- **Texte**:
■ ■ ■ ■ ■
Plus loin dans le texte, un autre couple antithétique se crée. Deux notions presque synonymiques sont mises en opposition –  triomphe et victoire. Peut-on vaincre sans triompher ? La réponse est positive et l’auteur s’attèlera pour nous montrer l’abîme qui existent entre ces deux concepts pourtant si voisins. L’on peut vaincre sans triompher, et César le constate à la fin de la tragédie.
Vaincre, certes, veut dire l’emporter sur son adversaire et réduire les obstacles au néant, mais le triomphe confère à la victoire la vraie grandeur, des ovations, un succès indiscutable, convoité, évident. Il élève la victoire à l’apothéose, lui confiant tout ce qu’il y a de plus sublime. On peut à la fois vaincre et être vaincu. On peut l’emporter sur l’ennemi et pourtant perdre. Perdre beaucoup ou perdre tout, et finir par se demander si la bataille valait la peine. Bien des victoires font penser à celle de Pyrrhus.
Cependant, lorsqu’on triomphe, l’ambigüité est levée. Triompher signifie surclasser l’ennemi, le dominer à tous points de vue. Ce n’est pas ce qui se passe avec César lorsqu’il remporte la victoire sur Antoine et Cléopâtre. Le vainqueur se rend maître des circonstances, ayant le pouvoir de diriger les événements dans la direction que, lui, il  assigne, néanmoins, la victoire n’implique pas forcément – disons cela de manière brutale – la possession des ceux qui sont vaincus, le triomphe si. C’est pour cela que César dans Cléopâtre est foncièrement malheureux et insatisfait de son succès. La vie d’Antoine et de Cléopâtre ne lui appartient pas. Ce sont eux-mêmes qui ont tranché sur leur destin et non pas lui. Ils ont enlevé ainsi une immense partie de son pouvoir. Il s’est retrouvé politiquement dénudé devant Rome entière. Et tout le vaste territoire d’Égypte n’a pas pu le couvrir. Il en était conscient et une sorte de hargne latente se faisait sentir dans toutes ses actions ultérieures, mais malheureusement, il n’y avait plus de remède. La mort est invincible, et Antoine et Cléopâtre l’ont utilisé en tant que seule et ultime arme qui était à leur disposition. César se demande presque immédiatement après son entrée en scène :

Mets-tu cette victoire en un illustre rang,
Je l’estimerais plus m’ayant coûté du sang,
Antoine reste seul, que peut-il entreprendre ?
■ ■ ■ ■ ■
- **Données brutes**:
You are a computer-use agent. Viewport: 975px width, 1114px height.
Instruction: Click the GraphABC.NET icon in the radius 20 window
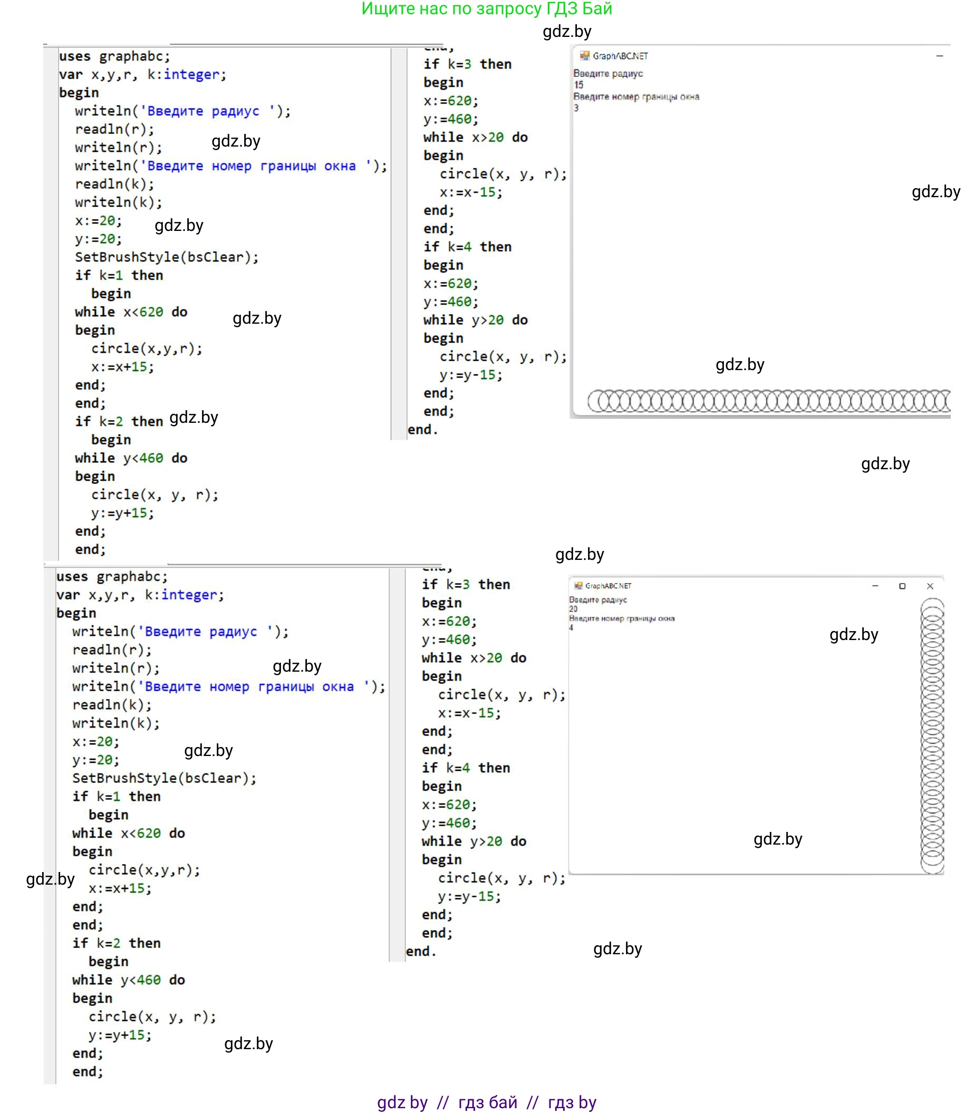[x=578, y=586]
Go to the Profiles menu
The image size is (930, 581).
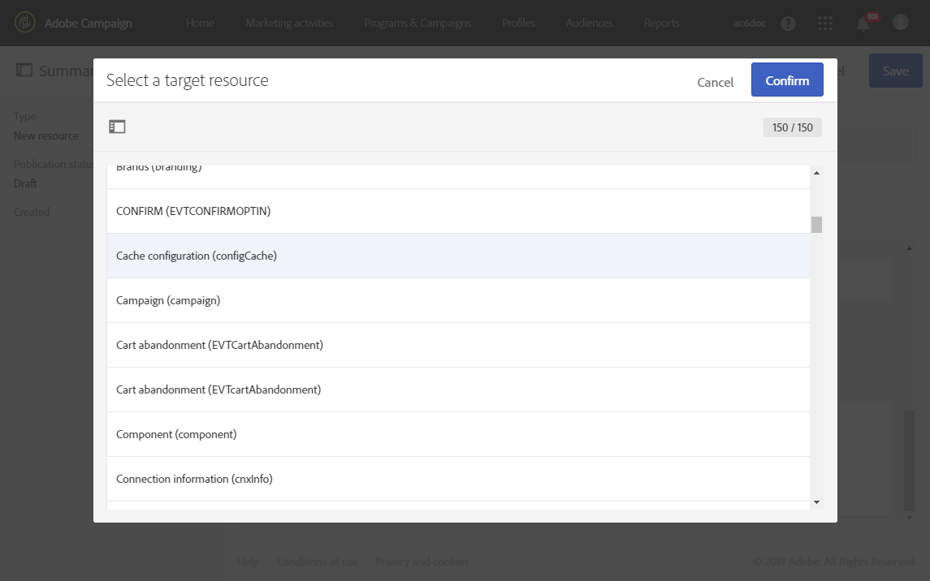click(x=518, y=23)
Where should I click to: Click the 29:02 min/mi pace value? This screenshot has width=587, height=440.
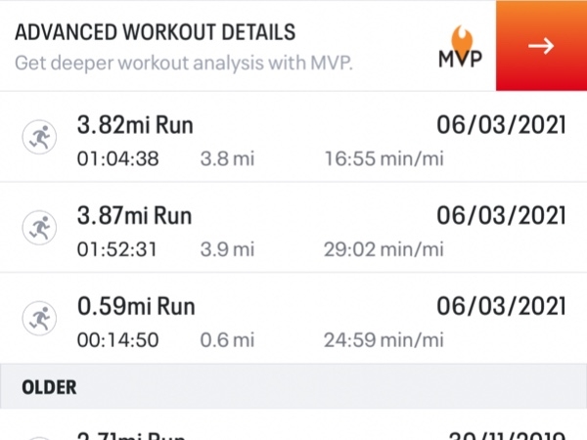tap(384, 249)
■ ■ ■ ■ ■
- **Consignes à suivre**:
[1] Recopiez fidèlement le passage du texte sur la victoire et le triomphe qui va de « Plus loin dans » à « de la tragédie. ».
[2] Résumez en deux phrases le texte sur la victoire et le triomphe.

- **Corrigé**:
[1]
Plus loin dans le texte, un autre couple antithétique se crée. Deux notions presque synonymiques sont mises en opposition –  triomphe et victoire. Peut-on vaincre sans triompher ? La réponse est positive et l’auteur s’attèlera pour nous montrer l’abîme qui existent entre ces deux concepts pourtant si voisins. L’on peut vaincre sans triompher, et César le constate à la fin de la tragédie.

[2] Le texte oppose la victoire, qui consiste à l'emporter sur l'adversaire tout en pouvant perdre beaucoup, au triomphe, qui confère à la victoire sa vraie grandeur et implique la possession des vaincus. C'est pourquoi César, vainqueur d'Antoine et de Cléopâtre, demeure malheureux et insatisfait : en tranchant eux-mêmes sur leur destin par la mort, ceux-ci lui ont enlevé une immense partie de son pouvoir.